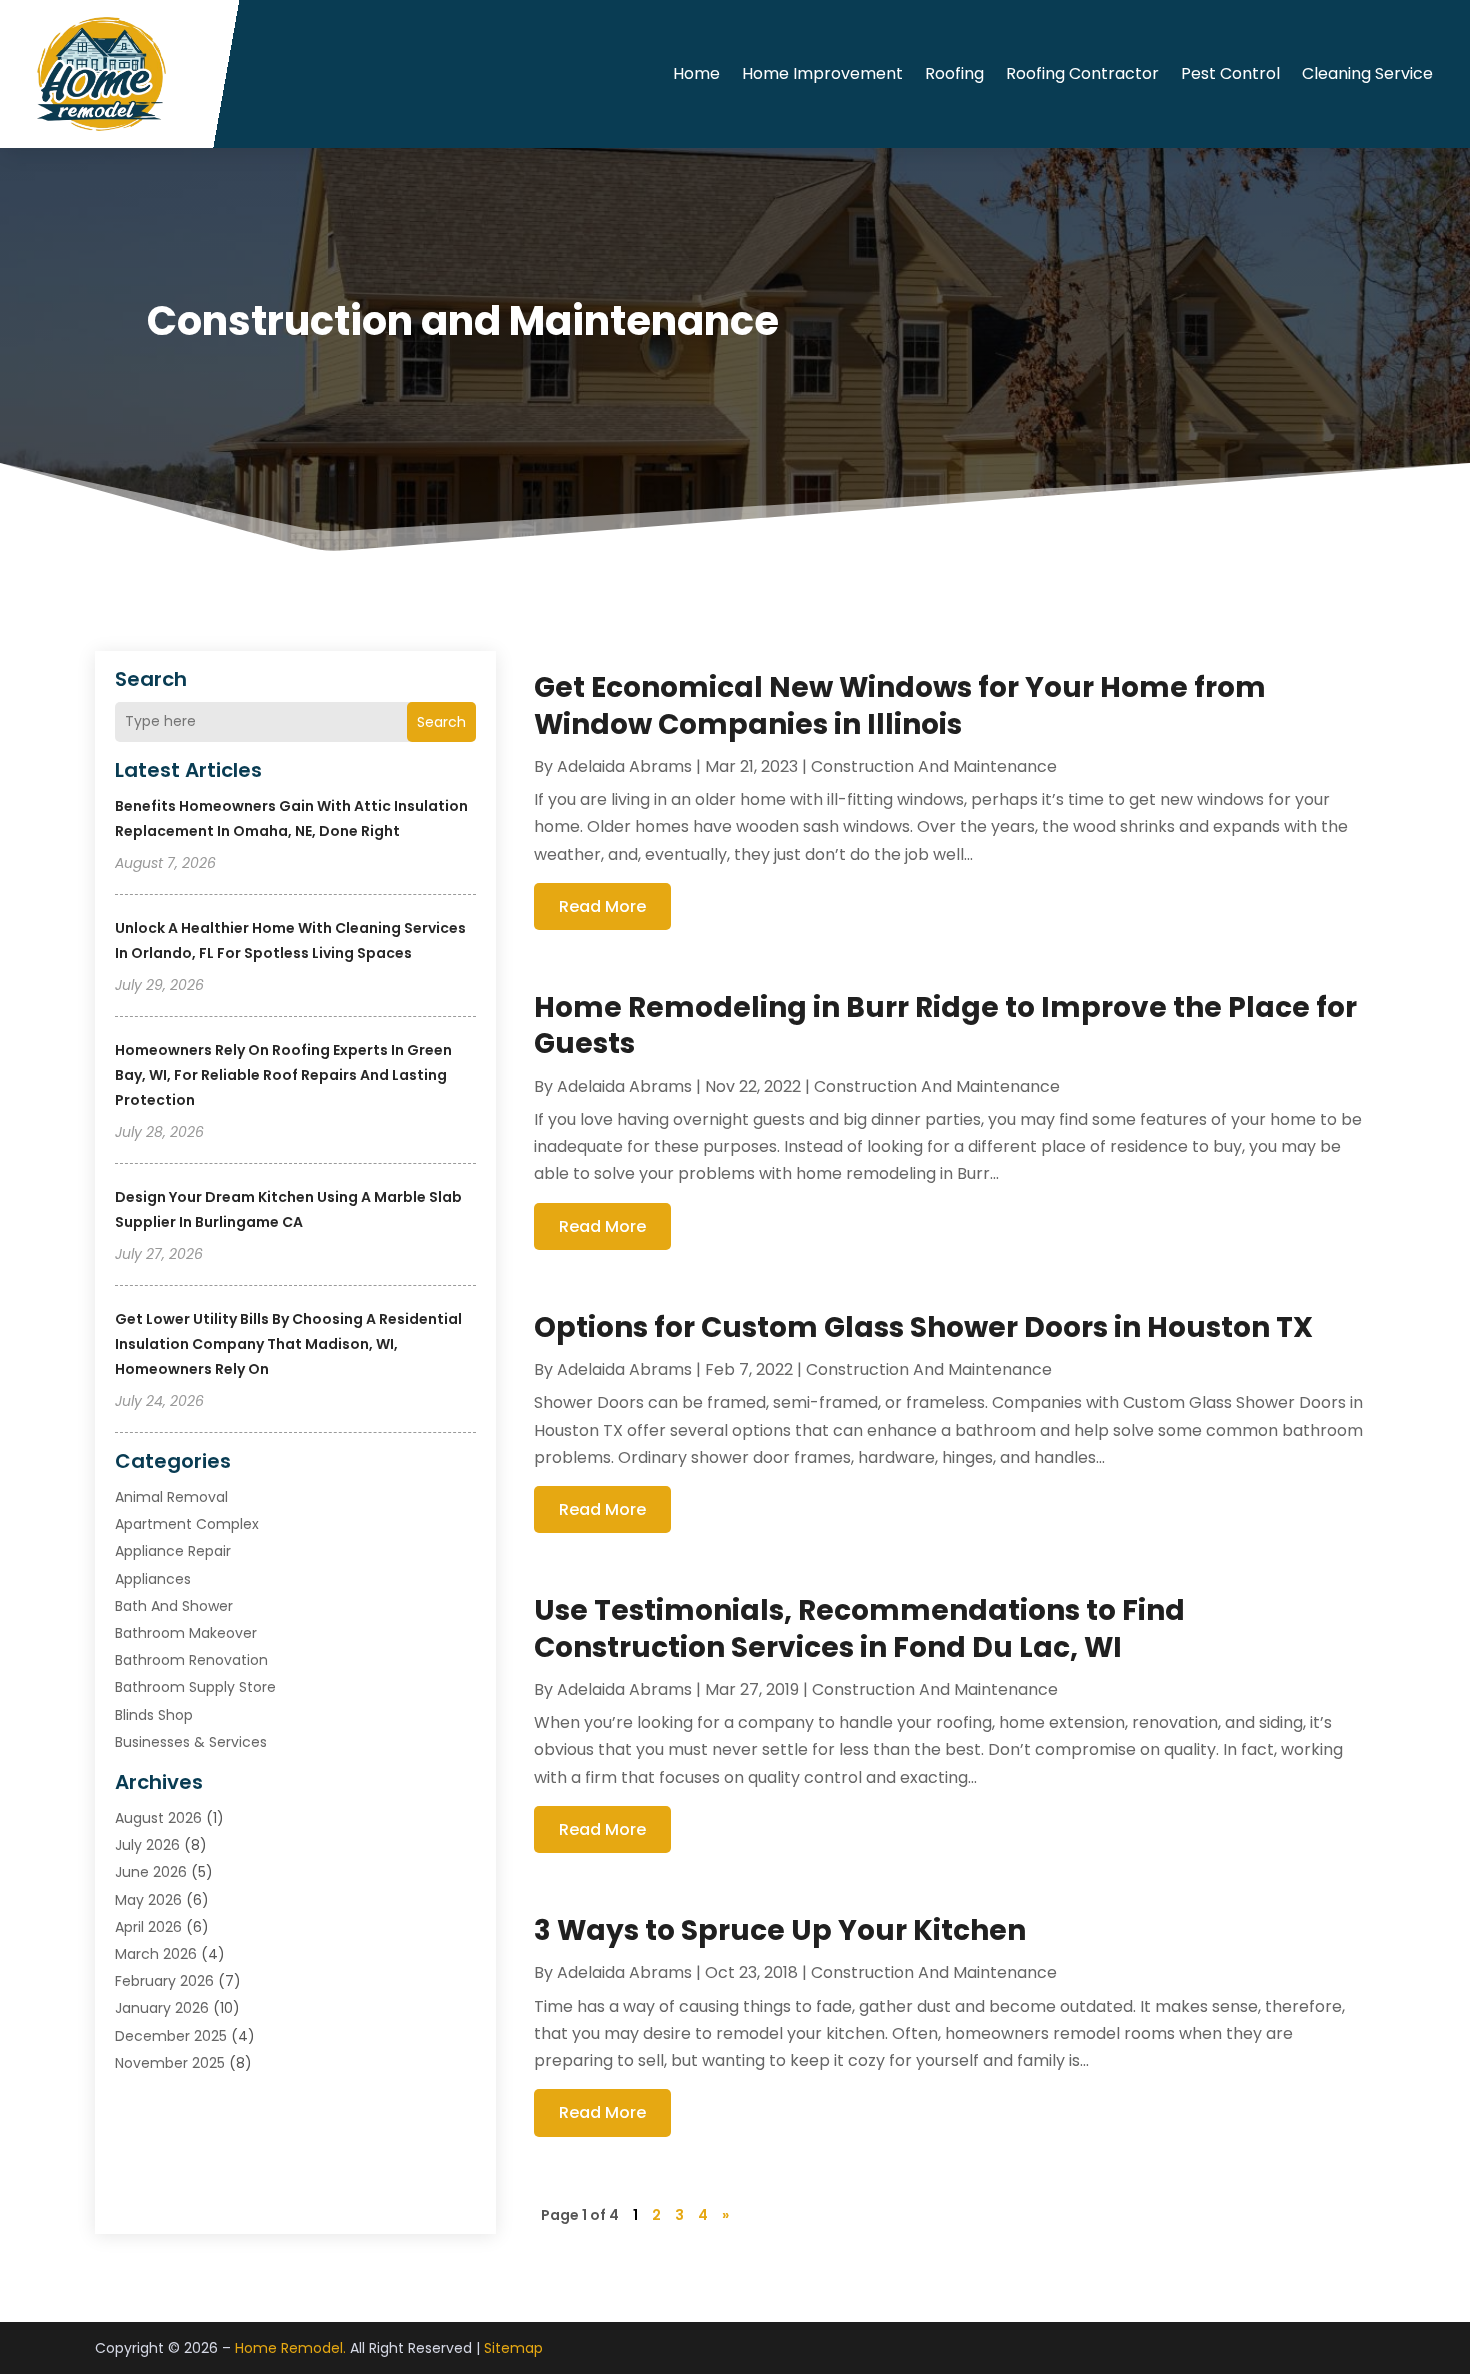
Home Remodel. (290, 2348)
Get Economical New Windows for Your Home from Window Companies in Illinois (900, 705)
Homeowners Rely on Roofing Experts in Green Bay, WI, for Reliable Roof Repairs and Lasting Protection (283, 1075)
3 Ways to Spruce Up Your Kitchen (780, 1930)
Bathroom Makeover (186, 1633)
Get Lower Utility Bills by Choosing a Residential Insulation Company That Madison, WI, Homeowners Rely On (288, 1344)
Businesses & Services (191, 1742)
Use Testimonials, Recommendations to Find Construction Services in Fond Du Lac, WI (859, 1628)
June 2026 (151, 1872)
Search (441, 722)
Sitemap (513, 2348)
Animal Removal (171, 1497)
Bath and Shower (174, 1606)
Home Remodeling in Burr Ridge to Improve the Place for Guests (945, 1025)
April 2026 (148, 1927)
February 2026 (164, 1981)
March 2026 (156, 1954)
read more (602, 906)
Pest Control (1230, 73)
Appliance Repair (173, 1551)
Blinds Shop (154, 1715)
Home (696, 73)
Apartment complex (187, 1524)
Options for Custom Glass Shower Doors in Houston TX (923, 1327)
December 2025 (171, 2036)
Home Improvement (822, 73)
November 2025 (170, 2063)
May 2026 (148, 1900)
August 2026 (158, 1818)
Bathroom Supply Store (195, 1687)
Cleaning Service (1367, 73)
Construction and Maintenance (934, 766)
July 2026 (147, 1845)
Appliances (153, 1579)
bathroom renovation (191, 1660)
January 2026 (162, 2008)
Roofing (954, 73)
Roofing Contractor (1082, 73)
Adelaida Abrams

• WHAT IS REQUIRED:
Within the listing above, tally the lines where the word "Services" occurs and write only the total.

• RESPONSE BOX:
2